• [Task directions]: Nothing may be left out or changed. Print every entry.

• [Supplied material]:
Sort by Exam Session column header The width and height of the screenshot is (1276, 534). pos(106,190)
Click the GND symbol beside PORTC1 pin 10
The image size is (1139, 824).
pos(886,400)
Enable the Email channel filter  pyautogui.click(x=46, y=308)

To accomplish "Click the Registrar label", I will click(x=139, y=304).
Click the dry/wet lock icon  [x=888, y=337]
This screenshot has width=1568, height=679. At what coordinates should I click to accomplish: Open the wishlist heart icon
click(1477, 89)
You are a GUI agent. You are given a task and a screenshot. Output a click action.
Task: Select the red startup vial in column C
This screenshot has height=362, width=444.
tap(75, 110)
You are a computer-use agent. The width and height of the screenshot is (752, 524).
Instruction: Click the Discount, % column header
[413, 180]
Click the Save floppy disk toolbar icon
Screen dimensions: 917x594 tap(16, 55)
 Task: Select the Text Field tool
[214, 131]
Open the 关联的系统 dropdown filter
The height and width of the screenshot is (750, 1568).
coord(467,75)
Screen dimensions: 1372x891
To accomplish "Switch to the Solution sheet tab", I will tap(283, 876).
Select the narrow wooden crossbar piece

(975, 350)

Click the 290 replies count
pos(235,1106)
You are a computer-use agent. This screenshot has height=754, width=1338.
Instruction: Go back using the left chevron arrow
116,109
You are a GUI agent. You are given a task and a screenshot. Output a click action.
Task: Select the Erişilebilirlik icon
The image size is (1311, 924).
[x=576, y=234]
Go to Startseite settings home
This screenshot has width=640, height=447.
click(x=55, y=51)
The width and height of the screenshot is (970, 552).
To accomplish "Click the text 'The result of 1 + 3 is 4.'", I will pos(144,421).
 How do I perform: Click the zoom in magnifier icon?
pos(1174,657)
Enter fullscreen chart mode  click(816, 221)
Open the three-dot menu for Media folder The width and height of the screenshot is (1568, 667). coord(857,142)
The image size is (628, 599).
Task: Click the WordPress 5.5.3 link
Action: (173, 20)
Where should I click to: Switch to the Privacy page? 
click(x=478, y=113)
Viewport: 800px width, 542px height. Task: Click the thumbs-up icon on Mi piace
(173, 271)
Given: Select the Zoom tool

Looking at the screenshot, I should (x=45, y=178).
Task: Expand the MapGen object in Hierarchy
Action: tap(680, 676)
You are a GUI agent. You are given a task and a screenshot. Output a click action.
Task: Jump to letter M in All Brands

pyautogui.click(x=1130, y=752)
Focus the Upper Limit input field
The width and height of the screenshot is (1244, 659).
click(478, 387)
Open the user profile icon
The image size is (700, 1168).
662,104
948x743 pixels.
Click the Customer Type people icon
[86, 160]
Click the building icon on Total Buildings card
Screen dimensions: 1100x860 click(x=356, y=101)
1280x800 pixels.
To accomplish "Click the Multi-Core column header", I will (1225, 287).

• [Answer]:
Sort by Exam Session column header The width and height of the screenshot is (1276, 534). pos(106,190)
Click the GND symbol beside PORTC1 pin 10
The image size is (1139, 824).
pos(886,400)
Enable the Email channel filter  pyautogui.click(x=46, y=308)

To accomplish "Click the Registrar label", I will click(x=139, y=304).
Click the dry/wet lock icon  [x=888, y=337]
This screenshot has width=1568, height=679. At what coordinates should I click to accomplish: Open the wishlist heart icon
click(1477, 89)
You are a GUI agent. You are given a task and a screenshot. Output a click action.
Task: Select the red startup vial in column C
This screenshot has height=362, width=444.
tap(75, 110)
You are a computer-use agent. The width and height of the screenshot is (752, 524).
Instruction: Click the Discount, % column header
[413, 180]
Click the Save floppy disk toolbar icon
Screen dimensions: 917x594 tap(16, 55)
 Task: Select the Text Field tool
[214, 131]
Open the 关联的系统 dropdown filter
The height and width of the screenshot is (750, 1568).
coord(467,75)
Screen dimensions: 1372x891
To accomplish "Switch to the Solution sheet tab", I will tap(283, 876).
Select the narrow wooden crossbar piece

(975, 350)

Click the 290 replies count
pos(235,1106)
You are a computer-use agent. This screenshot has height=754, width=1338.
Instruction: Go back using the left chevron arrow
116,109
You are a GUI agent. You are given a task and a screenshot. Output a click action.
Task: Select the Erişilebilirlik icon
The image size is (1311, 924).
[x=576, y=234]
Go to Startseite settings home
This screenshot has width=640, height=447.
click(x=55, y=51)
The width and height of the screenshot is (970, 552).
To accomplish "Click the text 'The result of 1 + 3 is 4.'", I will pos(144,421).
 How do I perform: Click the zoom in magnifier icon?
pos(1174,657)
Enter fullscreen chart mode  click(816, 221)
Open the three-dot menu for Media folder The width and height of the screenshot is (1568, 667). coord(857,142)
The image size is (628, 599).
Task: Click the WordPress 5.5.3 link
Action: (173, 20)
Where should I click to: Switch to the Privacy page? 
click(x=478, y=113)
Viewport: 800px width, 542px height. Task: Click the thumbs-up icon on Mi piace
(173, 271)
Given: Select the Zoom tool

Looking at the screenshot, I should (x=45, y=178).
Task: Expand the MapGen object in Hierarchy
Action: tap(680, 676)
You are a GUI agent. You are given a task and a screenshot. Output a click action.
Task: Jump to letter M in All Brands

pyautogui.click(x=1130, y=752)
Focus the Upper Limit input field
The width and height of the screenshot is (1244, 659).
click(478, 387)
Open the user profile icon
The image size is (700, 1168).
662,104
948x743 pixels.
Click the Customer Type people icon
[86, 160]
Click the building icon on Total Buildings card
Screen dimensions: 1100x860 click(x=356, y=101)
1280x800 pixels.
To accomplish "Click the Multi-Core column header", I will (1225, 287).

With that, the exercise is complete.